MT County Attorney ‘Shocked’ by DPHHS ‘Stonewalling’ on Child Toxicology Info
How hard can it be to get state agencies to share information? Just ask Custer County Attorney Wyatt Glade. Glade has been working for more than a year to get toxicology information held by Montana DPHHS into the hands of local law enforcement and prosecutors. Glade says the information was surprisingly difficult to get.
"What I noticed is that the Department of Child and Family Services, who regularly investigates instances of Child Abuse and Neglect were coming across instances where children had been exposed to methamphetamine or other dangerous drugs and had evidence of that in the form of toxicology tests, primarily hair follicle tests, and they were not providing that evidence to law enforcement officers," Glade said.
Even after a bill that Glade worked on was signed into law during the last Legislative Sessison, DPHHS was still holding the toxicology reports. Only in the past week did he receive a letter from DPHHS Director Sheila Hogan than they had officially changed the information sharing policy.

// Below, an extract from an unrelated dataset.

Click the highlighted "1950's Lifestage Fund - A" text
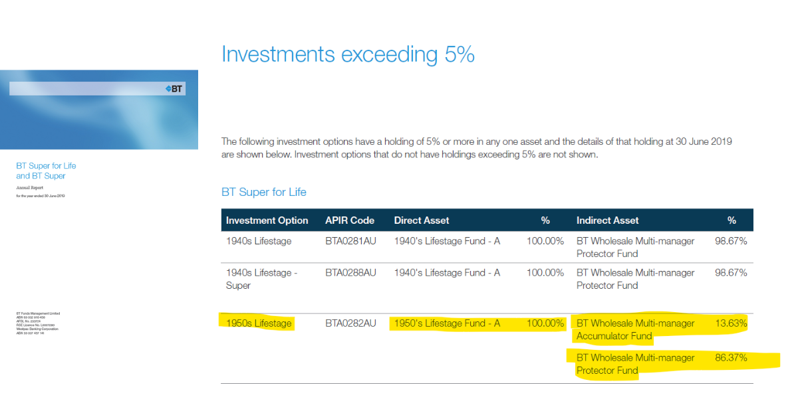 point(446,323)
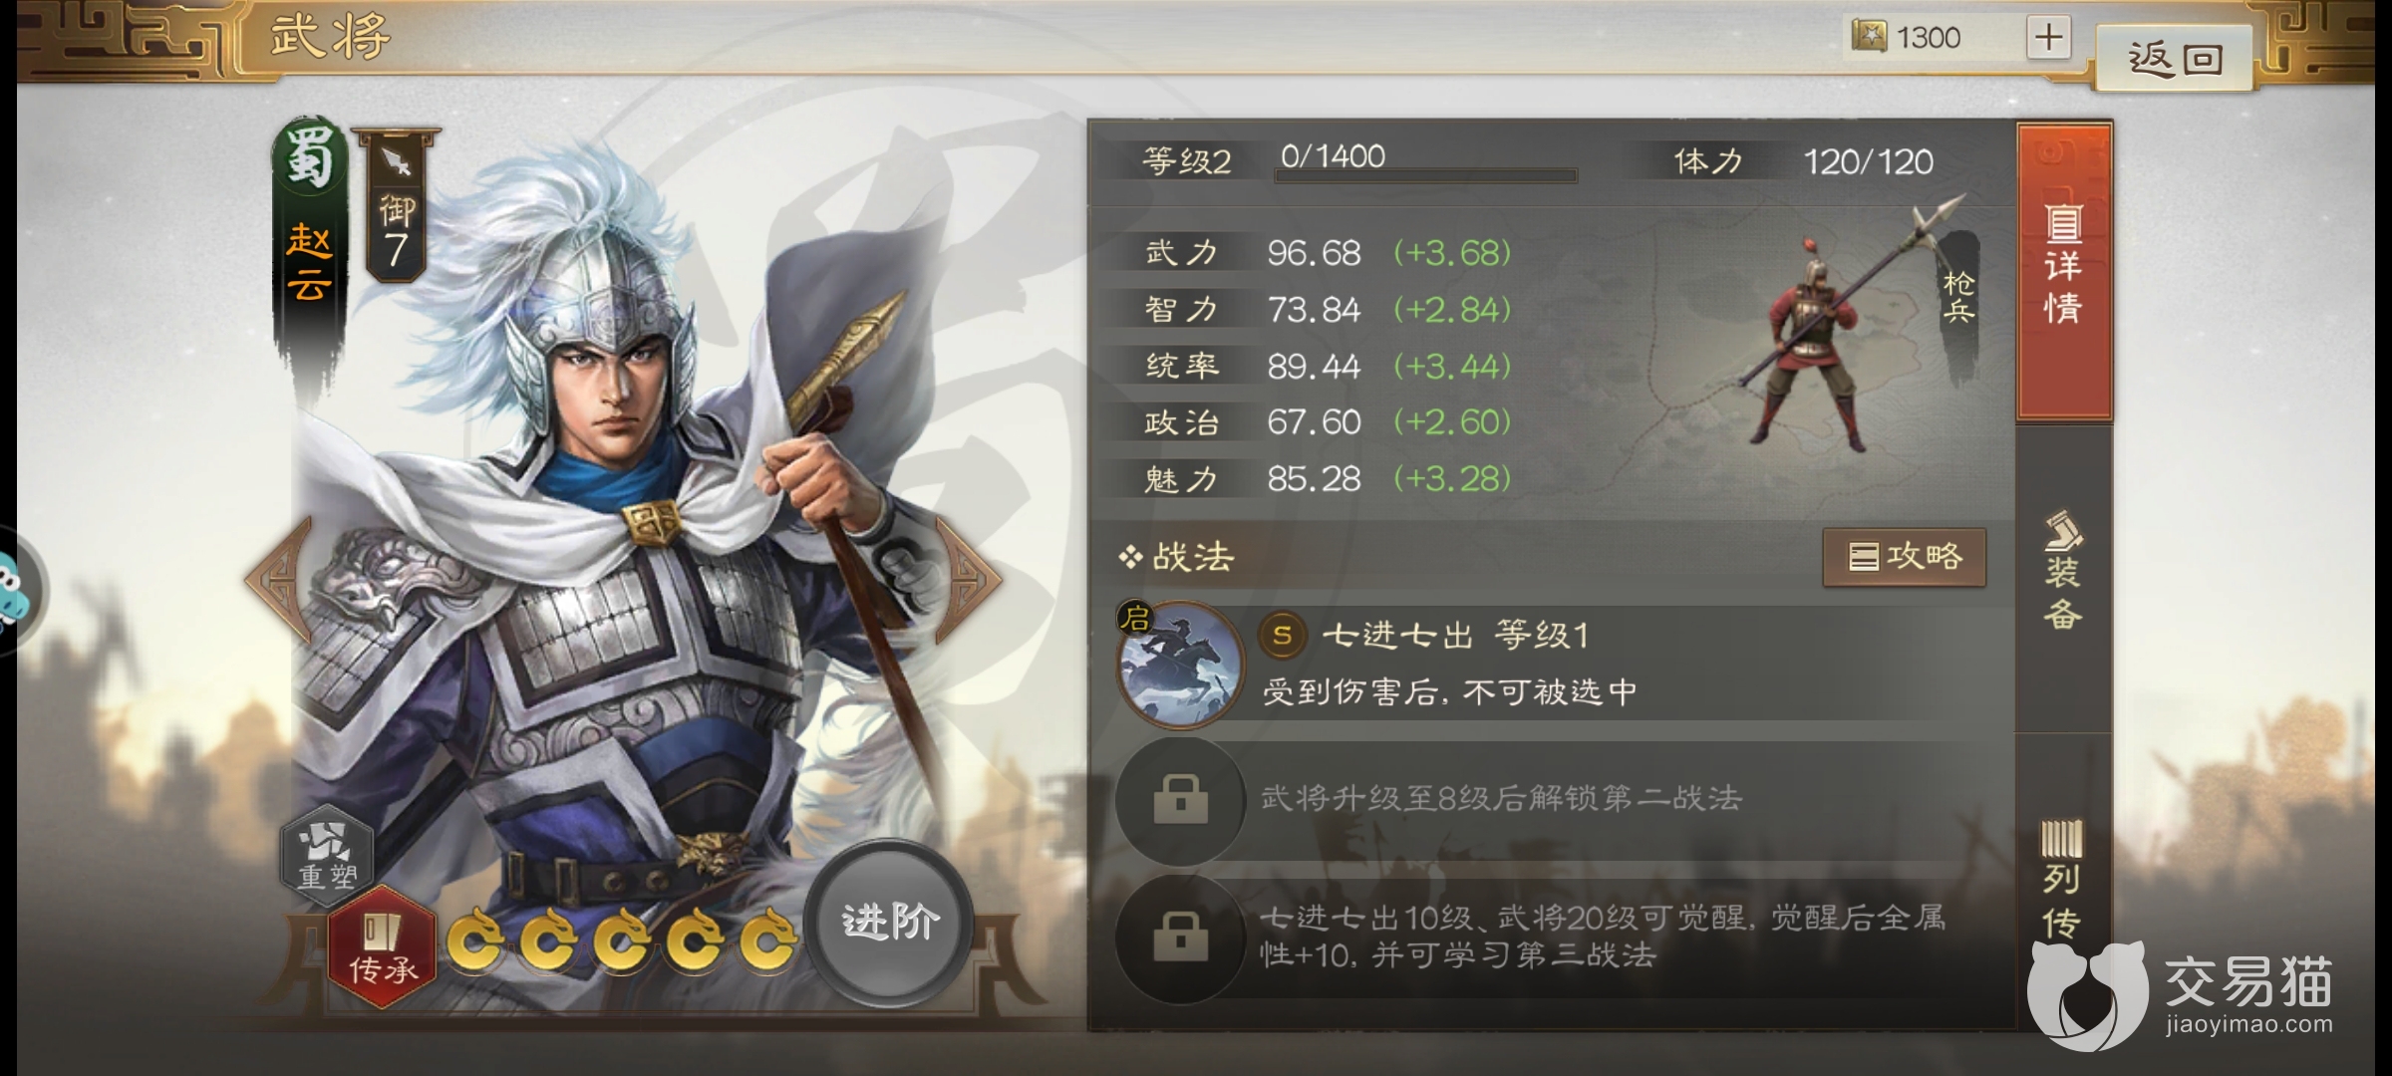The width and height of the screenshot is (2392, 1076).
Task: Tap the gold currency icon at top
Action: point(1869,37)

"I can't believe it took this much work," Glade said. "I can't speak for the Department, I mean, I'm sure they had their reasons for this, but I couldn't find any that I agreed with. The way that I discovered that this needed to happen is I was simply trying to get the Department to provide this information to law enforcement officers and the level of sandbagging and stonewalling that I received on this front... it shocked me."
A DPHHS spokesman released the following to KGVO on Wednesday: “DPHHS has heard and understands the concerns raised by the county attorneys. Director Hogan has concluded, with additional information, that the Department will move forward with sharing toxicology reports with the county attorneys as the final piece for full implementation of this bill.”
Glade says DPHHS was using a federal law designed to protect the identities of patients in federally funded substance abuse centers. He argued that the children caught up in these drug situations were neither in federal institutions nor addicts seeking treatment, and thus, did not fall under the guidelines of the federal law.